Hypothesis testing and confidence sets: why Bayesian not frequentist, and how to set a prior with a regulatory authority

from arxiv, 142 pages, 72 figures, 14 tables; v7 has new appendix L on relationship between complete families of critical regions and confidence sets, and an anecdote illustrating the adverse frequentist effects of hard work

We marshall the arguments for preferring Bayesian hypothesis testing and confidence sets to frequentist ones. We define admissible solutions to inference problems, noting that Bayesian solutions are admissible. We give seven weaker common-sense criteria for solutions to inference problems, all failed by these frequentist methods but satisfied by any admissible method. We note that pseudo-Bayesian methods made by handicapping Bayesian methods to satisfy criteria on type I error rate makes them frequentist not Bayesian in nature. We give five examples showing the differences between Bayesian and frequentist methods; the first requiring little calculus, the second showing in abstract what is wrong with these frequentist methods, the third to illustrate information conservation, the fourth to show that the same problems arise in everyday statistical problems, and the fifth to illustrate how on some real-life inference problems Bayesian methods require less data than fixed sample-size (resp. pseudo-Bayesian) frequentist hypothesis testing by factors exceeding 3000 (resp 300) without recourse to informative priors. To address the issue of different parties with opposing interests reaching agreement on a prior, we illustrate the beneficial effects of a Bayesian "Let the data decide" policy both on results under a wide variety of conditions and on motivation to reach a common prior by consent. We show that in general the frequentist confidence level contains less relevant Shannon information than the Bayesian posterior, and give an example where no deterministic frequentist critical regions give any relevant information even though the Bayesian posterior contains up to the maximum possible amount. In contrast use of the Bayesian prior allows construction of non-deterministic critical regions for which the Bayesian posterior can be recovered from the frequentist confidence.

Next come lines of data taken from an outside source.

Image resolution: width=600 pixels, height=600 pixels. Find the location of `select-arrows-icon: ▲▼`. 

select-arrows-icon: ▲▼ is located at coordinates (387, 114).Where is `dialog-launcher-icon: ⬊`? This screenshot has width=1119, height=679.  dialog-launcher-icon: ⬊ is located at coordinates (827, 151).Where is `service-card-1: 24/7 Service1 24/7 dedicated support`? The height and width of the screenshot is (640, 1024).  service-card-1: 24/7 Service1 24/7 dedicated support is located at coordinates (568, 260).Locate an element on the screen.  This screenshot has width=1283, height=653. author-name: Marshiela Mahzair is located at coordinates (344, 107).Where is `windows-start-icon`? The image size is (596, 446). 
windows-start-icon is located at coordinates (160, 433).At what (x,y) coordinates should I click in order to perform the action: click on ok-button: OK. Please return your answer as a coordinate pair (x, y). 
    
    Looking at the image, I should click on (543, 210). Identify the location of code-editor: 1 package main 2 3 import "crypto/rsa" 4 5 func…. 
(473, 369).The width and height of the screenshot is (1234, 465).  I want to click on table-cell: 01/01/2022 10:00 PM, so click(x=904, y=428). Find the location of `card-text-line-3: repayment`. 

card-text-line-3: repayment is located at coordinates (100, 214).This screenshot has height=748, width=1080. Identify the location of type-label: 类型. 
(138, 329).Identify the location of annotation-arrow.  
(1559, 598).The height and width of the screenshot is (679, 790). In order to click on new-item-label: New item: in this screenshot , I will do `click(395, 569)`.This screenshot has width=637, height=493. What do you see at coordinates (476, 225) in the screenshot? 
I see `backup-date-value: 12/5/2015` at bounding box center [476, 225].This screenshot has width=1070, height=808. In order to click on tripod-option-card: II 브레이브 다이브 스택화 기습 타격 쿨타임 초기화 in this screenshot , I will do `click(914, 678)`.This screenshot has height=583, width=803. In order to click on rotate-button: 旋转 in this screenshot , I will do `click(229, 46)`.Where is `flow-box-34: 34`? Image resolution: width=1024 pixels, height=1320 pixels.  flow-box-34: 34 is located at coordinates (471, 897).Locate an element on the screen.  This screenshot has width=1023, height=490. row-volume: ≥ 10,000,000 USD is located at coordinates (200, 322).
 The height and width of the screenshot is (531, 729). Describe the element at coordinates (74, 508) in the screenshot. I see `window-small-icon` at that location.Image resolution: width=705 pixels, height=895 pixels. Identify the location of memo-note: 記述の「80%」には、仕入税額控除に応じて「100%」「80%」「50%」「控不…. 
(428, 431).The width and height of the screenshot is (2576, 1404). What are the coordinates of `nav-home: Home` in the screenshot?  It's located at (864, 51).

翻译：我们系统论证了为何贝叶斯假设检验和置信集优于频率学派方法。定义了推理问题的可容许解，指出贝叶斯解具有可容许性。提出七条较弱的常识性推理准则，频率学派方法均不满足，而所有可容许方法均能遵循。指出通过施加约束使贝叶斯方法满足第一类错误率准则的伪贝叶斯方法，本质上是频率学派而非贝叶斯方法。通过五个实例展示贝叶斯与频率学派的差异：第一个仅需微积分基础，第二个揭示频率学派方法在抽象层面的缺陷，第三个阐释信息守恒原理，第四个说明日常统计问题中同样存在此类问题，第五个表明在现实推理问题中，贝叶斯方法所需数据量可降至固定样本量（或伪贝叶斯）频率学派假设检验的1/3000（或1/300）以下，且无需依赖信息性先验。针对利益冲突方就先验达成共识的难题，我们通过"让数据说话"的贝叶斯策略，展示了其在多样条件下对结果的积极影响，以及促进各方自愿达成共识先验的激励效应。研究表明，频率学派置信水平包含的香农信息通常少于贝叶斯后验，并给出实例：当贝叶斯后验包含最大可能信息量时，确定性频率学派临界区域却完全无法提供任何有效信息。相比之下，贝叶斯先验可构造非确定性临界区域，使得频率学派置信区间能恢复贝叶斯后验信息。